CircRNA_02540 alleviated the migration and ligament differentiation capacities of SM-MSCs suppressed by chronic inflammation via regulating miR-203a-3p/ZIC1 pathway

Implant of mesenchymal stem cells (MSCs) is a promising therapy for the reconstruction of anterior cruciate ligament (ACL), but the chronic inflammation environment impairs the capacity of MSCs. This study aimed to alleviate the function of synovial membrane-derived MSCs (SM-MSCs) by regulating circRNA and its downstream molecules. In the present study, chronic inflammatory stimulation (TNF-α treatment) weakened the migration and ligament differentiation abilities of SM-MSCs, and reduced the expression level of circRNA_02540, screened from candidates dysregulated in relevant pathological tissues (Jiang et al. in Ann Transl Med 9:1685, 2021; Xiang et al. in J Cell Biochem 120:18031-18040, 2019). Upregulating circRNA_02540 alleviated the functions of SM-MSCs under inflammatory milieu. RNA-sequencing identified 348 differentially expressed genes (DEGs) in circRNA_02540 overexpression group. Bioinformatics analyses screened 23 upregulated DEGs involved in migration and differentiation relevant processes, and used to construct the ceRNA network of circRNA_02540. Next, ZIC1 and miR-203a-3p were screened out. Overexpression of miR-203a-3p or knockdown of ZIC1 inhibited the positive effects of circRNA_02540 on the function of SM-MSCs. Knockdown of ZIC1 inhibited the positive effects exerted by silencing miR-203a-3p on SM-MSC, and overexpression of ZIC1 alleviated the inhibitory effects of miR-203a-3p on the function of SM-MSCs.
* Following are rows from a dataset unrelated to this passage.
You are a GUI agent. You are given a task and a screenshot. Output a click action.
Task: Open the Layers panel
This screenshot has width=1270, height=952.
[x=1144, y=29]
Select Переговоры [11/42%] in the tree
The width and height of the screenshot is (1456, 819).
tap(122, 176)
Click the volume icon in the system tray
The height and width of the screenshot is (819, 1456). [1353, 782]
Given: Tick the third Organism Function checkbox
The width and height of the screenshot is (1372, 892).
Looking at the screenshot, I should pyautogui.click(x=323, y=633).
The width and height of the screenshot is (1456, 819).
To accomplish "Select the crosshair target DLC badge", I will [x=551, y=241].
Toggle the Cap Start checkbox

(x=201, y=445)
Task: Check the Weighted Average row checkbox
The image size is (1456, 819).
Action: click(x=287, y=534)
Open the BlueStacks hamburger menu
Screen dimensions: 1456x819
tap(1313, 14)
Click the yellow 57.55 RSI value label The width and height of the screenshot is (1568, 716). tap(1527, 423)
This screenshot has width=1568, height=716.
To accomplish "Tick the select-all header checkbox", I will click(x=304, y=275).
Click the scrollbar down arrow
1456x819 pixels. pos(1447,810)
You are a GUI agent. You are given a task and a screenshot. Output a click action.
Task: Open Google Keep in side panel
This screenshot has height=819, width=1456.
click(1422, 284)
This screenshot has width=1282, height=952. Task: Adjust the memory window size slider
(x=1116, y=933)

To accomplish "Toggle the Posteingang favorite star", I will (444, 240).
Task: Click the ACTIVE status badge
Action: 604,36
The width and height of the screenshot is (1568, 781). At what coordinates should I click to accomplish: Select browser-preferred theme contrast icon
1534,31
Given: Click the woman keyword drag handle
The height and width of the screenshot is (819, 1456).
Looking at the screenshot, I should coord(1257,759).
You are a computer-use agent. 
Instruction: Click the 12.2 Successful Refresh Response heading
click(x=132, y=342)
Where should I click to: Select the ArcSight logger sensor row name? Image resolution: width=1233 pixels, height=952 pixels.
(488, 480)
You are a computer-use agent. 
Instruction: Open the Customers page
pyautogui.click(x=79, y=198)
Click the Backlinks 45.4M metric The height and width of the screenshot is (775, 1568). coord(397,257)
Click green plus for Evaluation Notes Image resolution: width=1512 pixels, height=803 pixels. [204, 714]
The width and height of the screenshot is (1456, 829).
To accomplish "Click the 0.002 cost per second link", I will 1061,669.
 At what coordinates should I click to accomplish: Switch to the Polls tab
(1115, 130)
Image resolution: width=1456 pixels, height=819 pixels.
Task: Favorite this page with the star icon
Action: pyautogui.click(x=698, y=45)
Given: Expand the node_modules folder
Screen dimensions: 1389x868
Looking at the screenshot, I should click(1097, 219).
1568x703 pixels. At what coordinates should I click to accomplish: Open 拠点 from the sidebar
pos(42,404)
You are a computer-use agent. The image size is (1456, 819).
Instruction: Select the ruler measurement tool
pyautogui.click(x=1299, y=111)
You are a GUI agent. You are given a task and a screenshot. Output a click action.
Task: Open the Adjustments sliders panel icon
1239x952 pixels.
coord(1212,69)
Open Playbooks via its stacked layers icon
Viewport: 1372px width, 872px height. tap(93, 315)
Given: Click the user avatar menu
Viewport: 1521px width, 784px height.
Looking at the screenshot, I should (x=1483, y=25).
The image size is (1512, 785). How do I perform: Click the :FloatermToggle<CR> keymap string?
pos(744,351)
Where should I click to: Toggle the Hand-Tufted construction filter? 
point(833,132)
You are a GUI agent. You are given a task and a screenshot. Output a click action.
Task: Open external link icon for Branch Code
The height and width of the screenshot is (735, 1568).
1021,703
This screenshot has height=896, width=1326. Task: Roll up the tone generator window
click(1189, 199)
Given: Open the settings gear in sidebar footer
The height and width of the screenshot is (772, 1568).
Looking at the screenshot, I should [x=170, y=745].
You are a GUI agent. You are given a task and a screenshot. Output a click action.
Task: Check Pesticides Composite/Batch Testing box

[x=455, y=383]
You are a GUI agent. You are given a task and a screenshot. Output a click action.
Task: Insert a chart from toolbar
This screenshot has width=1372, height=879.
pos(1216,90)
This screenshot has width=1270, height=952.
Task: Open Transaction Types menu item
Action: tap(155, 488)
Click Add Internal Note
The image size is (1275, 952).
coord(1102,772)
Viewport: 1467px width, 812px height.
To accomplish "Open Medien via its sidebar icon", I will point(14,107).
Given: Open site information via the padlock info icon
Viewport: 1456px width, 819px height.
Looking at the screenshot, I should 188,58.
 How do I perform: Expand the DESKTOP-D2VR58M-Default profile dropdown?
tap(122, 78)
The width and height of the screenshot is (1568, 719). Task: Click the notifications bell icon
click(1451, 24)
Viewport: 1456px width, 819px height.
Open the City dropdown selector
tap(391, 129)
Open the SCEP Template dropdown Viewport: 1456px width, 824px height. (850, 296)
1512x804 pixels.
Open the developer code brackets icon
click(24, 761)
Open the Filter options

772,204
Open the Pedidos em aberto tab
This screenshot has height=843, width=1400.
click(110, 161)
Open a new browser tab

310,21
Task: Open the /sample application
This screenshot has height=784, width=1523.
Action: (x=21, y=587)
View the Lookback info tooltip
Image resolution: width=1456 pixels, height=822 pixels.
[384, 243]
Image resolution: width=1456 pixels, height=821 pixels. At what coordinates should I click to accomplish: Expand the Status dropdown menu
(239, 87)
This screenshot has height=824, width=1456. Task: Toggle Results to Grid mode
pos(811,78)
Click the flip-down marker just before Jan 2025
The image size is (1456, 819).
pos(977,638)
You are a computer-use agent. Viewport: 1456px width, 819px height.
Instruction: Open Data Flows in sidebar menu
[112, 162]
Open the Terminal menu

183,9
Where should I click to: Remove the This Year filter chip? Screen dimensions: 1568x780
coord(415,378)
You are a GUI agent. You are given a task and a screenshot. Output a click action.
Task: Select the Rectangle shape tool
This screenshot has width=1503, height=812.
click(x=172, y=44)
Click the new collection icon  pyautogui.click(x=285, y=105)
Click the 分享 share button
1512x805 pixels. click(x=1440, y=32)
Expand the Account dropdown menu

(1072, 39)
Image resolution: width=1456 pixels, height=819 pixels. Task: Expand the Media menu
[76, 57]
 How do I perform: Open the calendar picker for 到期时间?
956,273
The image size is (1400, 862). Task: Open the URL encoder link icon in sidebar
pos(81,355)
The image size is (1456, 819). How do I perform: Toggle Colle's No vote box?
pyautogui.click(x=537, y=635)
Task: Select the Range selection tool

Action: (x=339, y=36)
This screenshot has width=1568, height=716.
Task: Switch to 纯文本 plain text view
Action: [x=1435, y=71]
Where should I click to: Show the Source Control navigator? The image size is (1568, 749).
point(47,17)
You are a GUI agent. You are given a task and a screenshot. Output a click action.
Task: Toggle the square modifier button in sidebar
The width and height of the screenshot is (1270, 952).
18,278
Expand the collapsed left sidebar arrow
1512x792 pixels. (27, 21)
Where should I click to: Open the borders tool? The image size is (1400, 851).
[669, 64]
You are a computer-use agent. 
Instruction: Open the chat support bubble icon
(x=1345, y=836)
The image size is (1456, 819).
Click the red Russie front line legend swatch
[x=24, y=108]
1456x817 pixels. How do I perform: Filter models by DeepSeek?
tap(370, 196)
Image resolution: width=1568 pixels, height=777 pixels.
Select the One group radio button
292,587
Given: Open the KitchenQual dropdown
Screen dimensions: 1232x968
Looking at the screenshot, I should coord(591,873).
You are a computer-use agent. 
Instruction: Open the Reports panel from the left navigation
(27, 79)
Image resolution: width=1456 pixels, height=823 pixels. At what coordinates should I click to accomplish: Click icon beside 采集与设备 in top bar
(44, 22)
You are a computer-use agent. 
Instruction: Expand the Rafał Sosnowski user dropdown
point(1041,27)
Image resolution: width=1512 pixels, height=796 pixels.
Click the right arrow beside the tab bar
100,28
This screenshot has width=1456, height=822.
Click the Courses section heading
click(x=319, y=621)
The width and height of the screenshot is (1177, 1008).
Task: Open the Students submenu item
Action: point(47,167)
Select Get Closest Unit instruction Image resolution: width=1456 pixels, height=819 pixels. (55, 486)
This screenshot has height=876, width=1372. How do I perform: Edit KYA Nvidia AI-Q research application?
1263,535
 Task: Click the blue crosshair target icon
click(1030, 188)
In conclusion, circRNA_02540 promoted the migration and ligament differentiation abilities of SM-MSCs by sponging miR-203a-3p and enhancing ZIC1 expression, providing a potential solution to enhance the function decline of MSCs used for ACL reconstruction.

Chronic inflammation; CircRNA; Ligament differentiation; ZIC1; miR-203a-3p.